Kise also minimized Trump’s taking the documents and then refusing for 18 months to return them to the US government, comparing them to “overdue library books.”

The attorney is the former Florida solicitor general and joined Trump’s legal team earlier this week.

At the close of the hearing, the judge who is reviewing Trump’s request for a special master, Aileen Cannon, who a few days ago announced she was contemplating designating a special master, said that she will make her decision known “in due course” in a written ruling.

Also present at the Thursday hearing was Jay Bratt, with the DOJ National Security Division, who said that the investigation was motivated by the “illegal possession of classified material” by Trump at his Florida residence and exclusive social club.

The FBI raided the complex on Aug. 8, recovering hundreds of classified documents that Trump was keeping there illegally. Those documents properly belong to the US government and should remain in its hands.

Bratt asked the court to accept the legality of the FBI raid due to the fact that it was motivated, and a search warrant granted, because agents suspected that evidence of three federal crimes would be found there.

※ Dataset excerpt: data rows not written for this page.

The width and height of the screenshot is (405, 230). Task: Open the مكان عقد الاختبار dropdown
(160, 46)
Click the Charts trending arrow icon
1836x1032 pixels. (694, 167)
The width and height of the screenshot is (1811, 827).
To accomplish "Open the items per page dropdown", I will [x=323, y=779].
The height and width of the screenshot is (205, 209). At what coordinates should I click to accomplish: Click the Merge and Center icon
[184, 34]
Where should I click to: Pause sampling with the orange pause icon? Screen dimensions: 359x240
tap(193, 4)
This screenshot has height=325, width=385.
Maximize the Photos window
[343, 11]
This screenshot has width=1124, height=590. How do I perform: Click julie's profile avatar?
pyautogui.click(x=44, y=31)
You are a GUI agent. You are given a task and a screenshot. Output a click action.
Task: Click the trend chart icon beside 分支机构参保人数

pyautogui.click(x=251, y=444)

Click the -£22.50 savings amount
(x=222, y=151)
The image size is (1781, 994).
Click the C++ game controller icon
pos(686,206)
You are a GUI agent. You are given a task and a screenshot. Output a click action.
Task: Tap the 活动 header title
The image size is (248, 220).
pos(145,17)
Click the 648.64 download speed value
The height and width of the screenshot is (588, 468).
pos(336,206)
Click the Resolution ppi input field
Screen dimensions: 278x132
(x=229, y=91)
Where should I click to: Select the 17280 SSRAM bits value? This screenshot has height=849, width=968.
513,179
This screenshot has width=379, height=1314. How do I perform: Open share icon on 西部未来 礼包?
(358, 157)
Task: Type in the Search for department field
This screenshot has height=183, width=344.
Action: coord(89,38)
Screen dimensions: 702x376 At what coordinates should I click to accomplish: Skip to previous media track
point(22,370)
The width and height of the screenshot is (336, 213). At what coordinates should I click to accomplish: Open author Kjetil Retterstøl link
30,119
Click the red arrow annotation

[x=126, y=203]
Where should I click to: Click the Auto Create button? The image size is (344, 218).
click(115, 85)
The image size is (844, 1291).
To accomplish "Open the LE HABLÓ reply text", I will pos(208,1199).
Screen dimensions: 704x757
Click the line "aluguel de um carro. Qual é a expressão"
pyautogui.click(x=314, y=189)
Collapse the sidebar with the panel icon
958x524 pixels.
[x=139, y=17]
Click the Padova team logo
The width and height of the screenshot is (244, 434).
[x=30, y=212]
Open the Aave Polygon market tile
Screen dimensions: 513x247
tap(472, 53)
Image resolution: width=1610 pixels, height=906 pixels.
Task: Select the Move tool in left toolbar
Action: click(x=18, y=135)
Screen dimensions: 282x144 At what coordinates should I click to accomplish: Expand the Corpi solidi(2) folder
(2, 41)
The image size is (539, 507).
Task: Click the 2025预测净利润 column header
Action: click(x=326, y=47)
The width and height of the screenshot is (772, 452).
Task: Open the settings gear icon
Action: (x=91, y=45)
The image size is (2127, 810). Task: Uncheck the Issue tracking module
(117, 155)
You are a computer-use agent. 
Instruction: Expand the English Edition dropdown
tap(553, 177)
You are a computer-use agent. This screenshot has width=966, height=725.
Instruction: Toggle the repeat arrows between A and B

Lawyers for the ex-president reiterated their assertion that a special master needs to be appointed not only to supervise which documents may have been covered by attorney-client or executive privilege and thus can be separated from the investigation, but also so that he/she can review the inventory of everything the FBI removed from Trump’s residence.

In turn, DOJ lawyers said that it is “unnecessary” to designate a special master and that doing so would simply delay and/or slow down the investigation.

The Attorney General’s Office brought to the courtroom two members of the team responsible for identifying and selecting material possibly covered by attorney client privilege, a total of “520 pages” of documents that they said they had used broad criteria to categorize as such.

Trump’s legal team called for the appointment of a special master last week in their first official response to the Mar-a-Lago raid.

The raid was launched after Trump and his legal team delayed for months returning classified documents that he had in his possession but which legally should have been in the hands of the National Archives.

Trump’s advisers returned 15 boxes of materials containing classified documents from Mar-a-Lago to the Department of Justice last January, but authorities had developed information from witnesses that more classified materials were still at the Florida resort.

Prosecutors said in a document filed in court on Monday that the FBI had evidence that “obstruction of justice” may have been engaged in at Mar-a-Lago, saying that probably documents were hidden and removed from the storage area at Trump’s home where the documents were being kept.

During their search on Aug. 8, the FBI seized 33 boxes, containers or items of evidence both from the storage area as well as from Trump’s office, according to the court document.

Bratt said on Thursday that the investigation revolves around some 300 documents marked classified, to which executive privilege cannot be applied, although that claim was objected to by Trump’s attorneys.

Judge Cannon said in court that there is no law that specifically prevents an ex-president from claiming executive privilege and said that she was leaning toward designating a special master, to which investigators responded that this would hinder their examination of the documents that are part of their investigation until the special master had done so.

After consulting with both sides, the judge said that she would make public a more detailed list of what the agents took from Mar-a-Lago.